Nokia 9 PureView Smartphones Are 'Triggering' People With Phobia Of Holes
If you've never heard of it before, trypophobia is a fear of holes meaning that things with clusters of holes or bumps will give you the heebie jeebies. Around 11 per cent of the population are affected by it.
Which explains why people are being triggered by the Nokia 9 PureView handset due to it's 'penta-camera' feature. Known in simpler terms to us lot as five camera lenses.
And just when we thought the trypophobics couldn't be bugged anymore, the tech manufacturer has decided to throw in a sixth 'hole' in the form of a light. Oh and another one for good luck which serves as an infrared sensor for detecting depth.

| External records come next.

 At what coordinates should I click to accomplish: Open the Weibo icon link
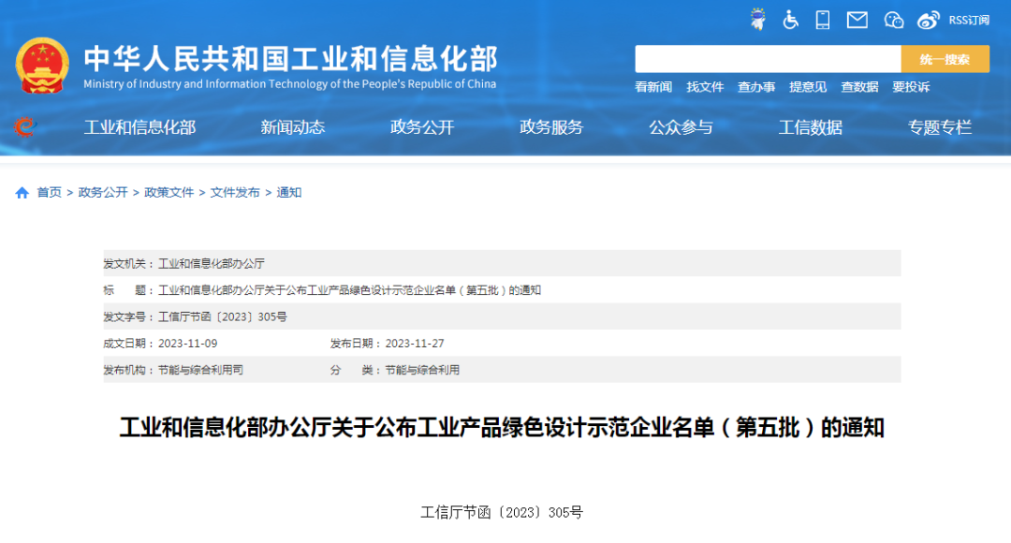[x=928, y=20]
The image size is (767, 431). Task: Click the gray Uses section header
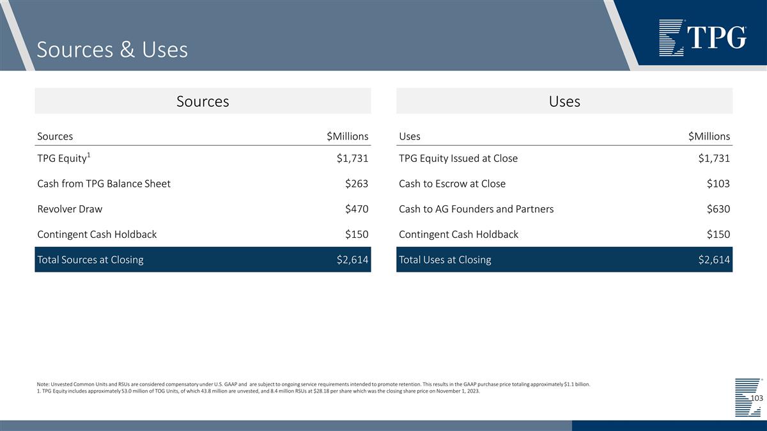(x=564, y=101)
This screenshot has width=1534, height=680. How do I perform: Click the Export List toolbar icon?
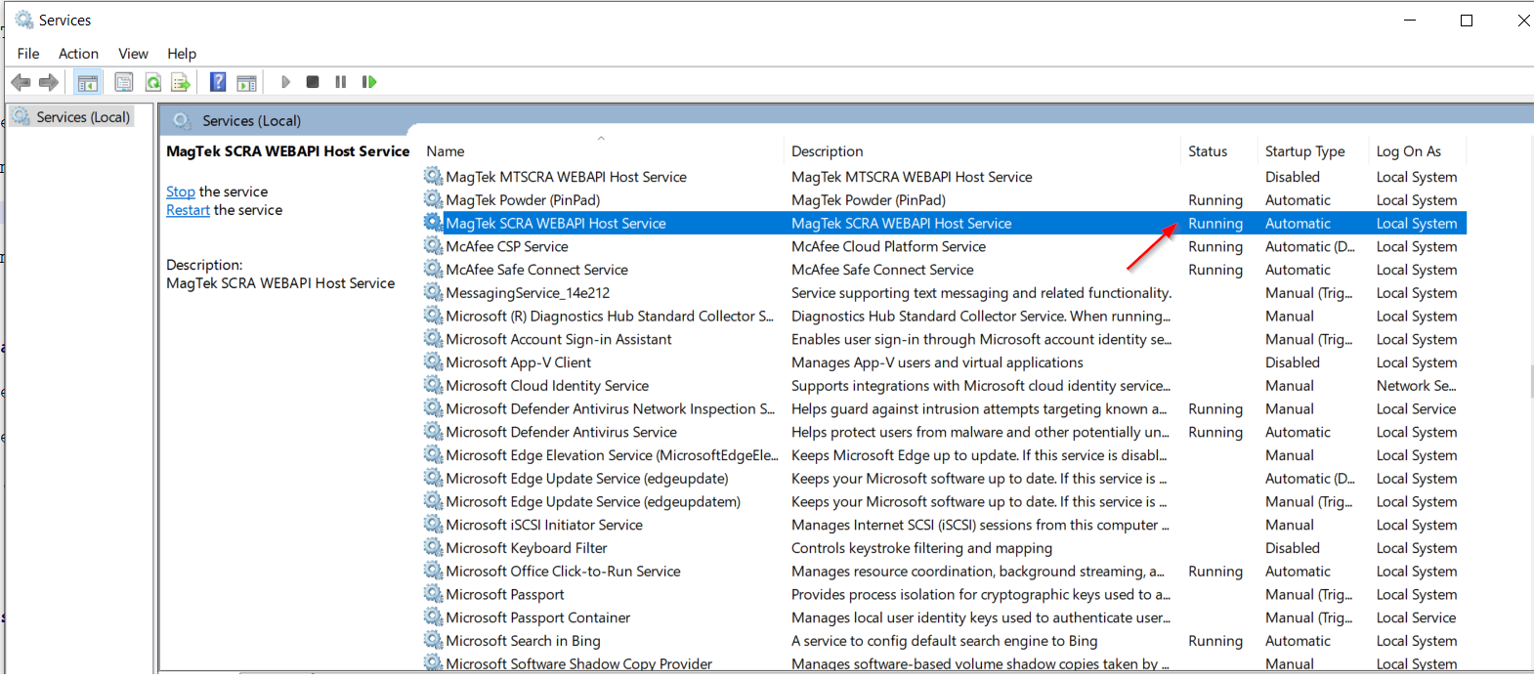tap(180, 82)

But people seem to be unhappy with the device's features judging by Twitter that is. One person said: "I have got trypophobia & I'm freaking out".
Someone else added: "To the person who tweeted that Nokia phone on my timeline I hate you! That triggered my tyrpophobia so bad".
Another wrote: "Yo, @NokiaMobile! Google #trypophobia before you design your new phone, please. It's all over the tech sites, triggering panic attacks. Don't look up the new Nokia! #MentalHealth."
Isn't the new Nokia 9 Pureview basically a trigger for people with Trypophobia? pic.twitter.com/2JP12iqKTT
- FluffyMatt ' Matt Stephens (@F1uffyMatt) February 25, 2019
Others have said that the phone makes their 'skin crawl' with many discovering that they are trypophobic after looking at the pictures that were revealed.
One said: "Let's just say, I didn't know I had trypophobia until I saw this phone."
One study by psychologists Arnold Wilkins and Geoff Cole of the University of Essex found that there could be a pretty sensible reason why these images give some people the creeps.
According to the researchers, many of the world's most deadly and poisonous animals have clusters of holes and bumps on their skin.
Meanwhile, University of Kent postgraduate researcher Tom Kupfer has an additional theory, telling CNN: "Those images look to me like they would be perceived as cues to infectious disease or parasites. I wouldn't be surprised if this is actually a disorder based on disgust and disease avoidance.
"Smallpox alone killed millions of millions of people, so if a human ancestor was predisposed to attend to those bumps, to dislike them and stay away from them, that could provide a survival advantage."